Rafael Obrador recorda passagem pelo Benfica e revela admiração por Mourinho

  1. Obrador no Torino partilhou detalhes sobre passagem pelo Benfica
  2. Decisão influenciada por Grimaldo e Carreras
  3. Mourinho é "divertido, próximo dos jogadores e muito atento"
  4. Estádio da Luz o impressionou mais

Rafael Obrador, lateral agora no Torino, partilhou detalhes sobre a sua passagem pelo Benfica, desde os motivos que o levaram ao clube da Luz até à sua saída. As suas declarações em entrevista ao podcast “El after de Post United” revelam a importância de figuras como Grimaldo e Carreras na sua decisão e a sua admiração por José Mourinho.
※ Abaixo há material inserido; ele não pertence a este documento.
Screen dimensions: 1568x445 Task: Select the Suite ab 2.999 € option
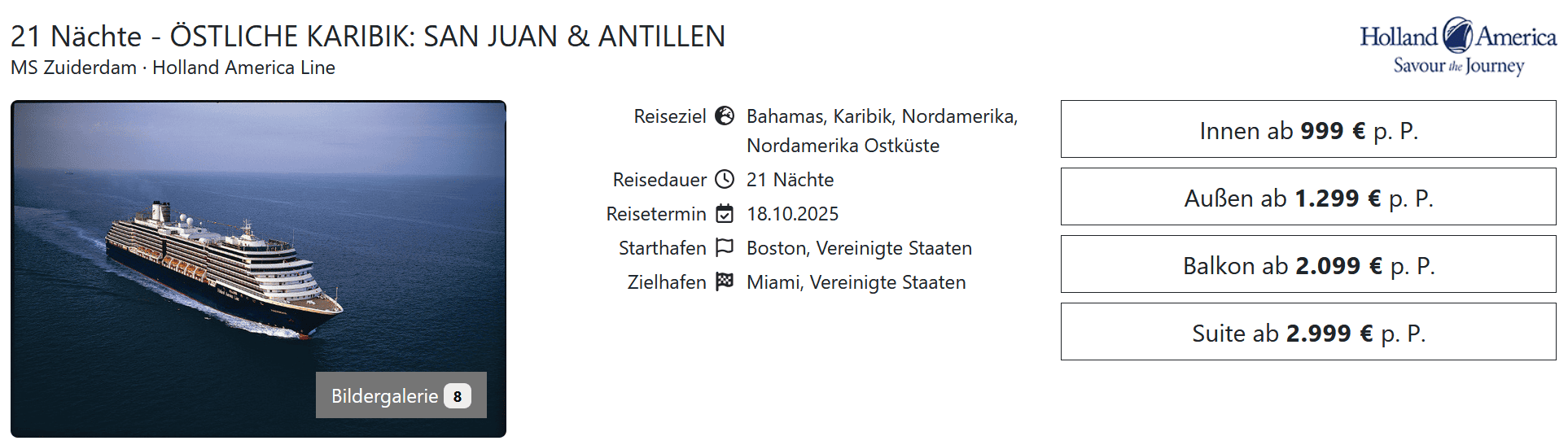coord(1307,332)
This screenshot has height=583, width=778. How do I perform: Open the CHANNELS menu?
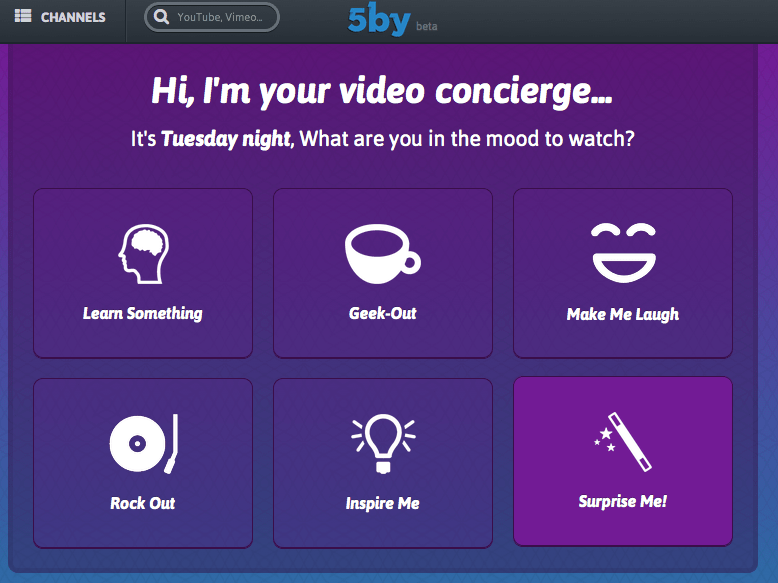[60, 16]
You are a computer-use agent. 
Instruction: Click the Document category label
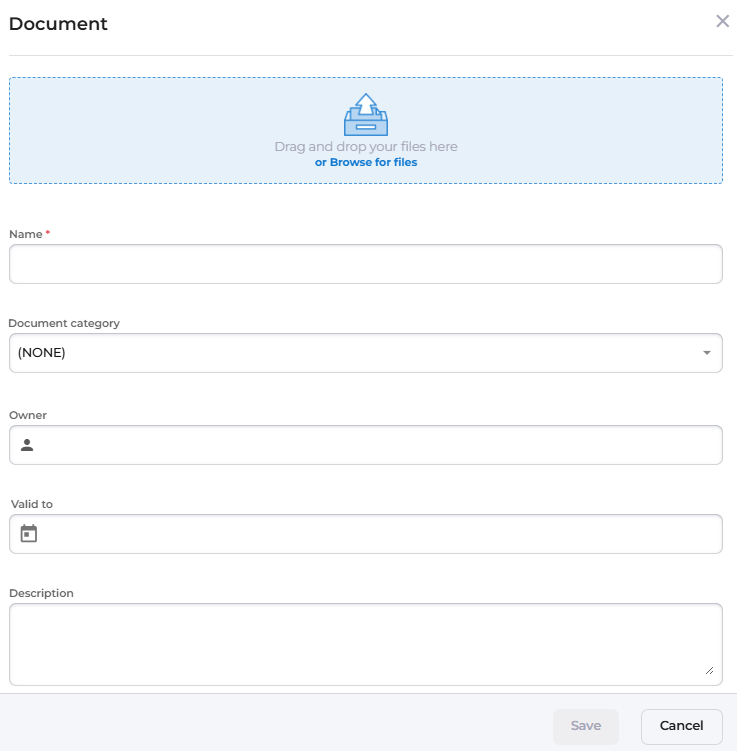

“Havia interesse em renovar o empréstimo ao Deportivo, mas ao Real Madrid não interessava porque eu acabaria contrato. Depois recebi ofertas quase seguidas, incluindo a do Benfica. Vi o histórico de laterais esquerdos: Grimaldo, Carreras… era uma boa oportunidade. E é o Benfica. Quando cheguei, percebi rapidamente o tamanho do clube. O estádio é incrível, os adeptos são gigantes e as instalações são de nível top. Dentro de Portugal, fora Sporting, FC Porto e Sp. Braga, nota-se muito a diferença”, afirmou Obrador, justificando a sua escolha pelo clube encarnado. O jogador também abordou a sua escassa utilização: “Joguei contra o Tondela e também alguns jogos pelo Benfica B para ganhar ritmo. O Mourinho chamou-me para conversar. Disse-me que confiava em mim, mas que o lateral titular [Samuel Dahl] estava a fazer uma época muito boa e não podia tirá-lo. Foi sempre honesto.” Sobre Mourinho, atual técnico do Benfica, Obrador sublinhou que ele é “muito melhor do que as pessoas pensam: É divertido, próximo dos jogadores e muito atento.”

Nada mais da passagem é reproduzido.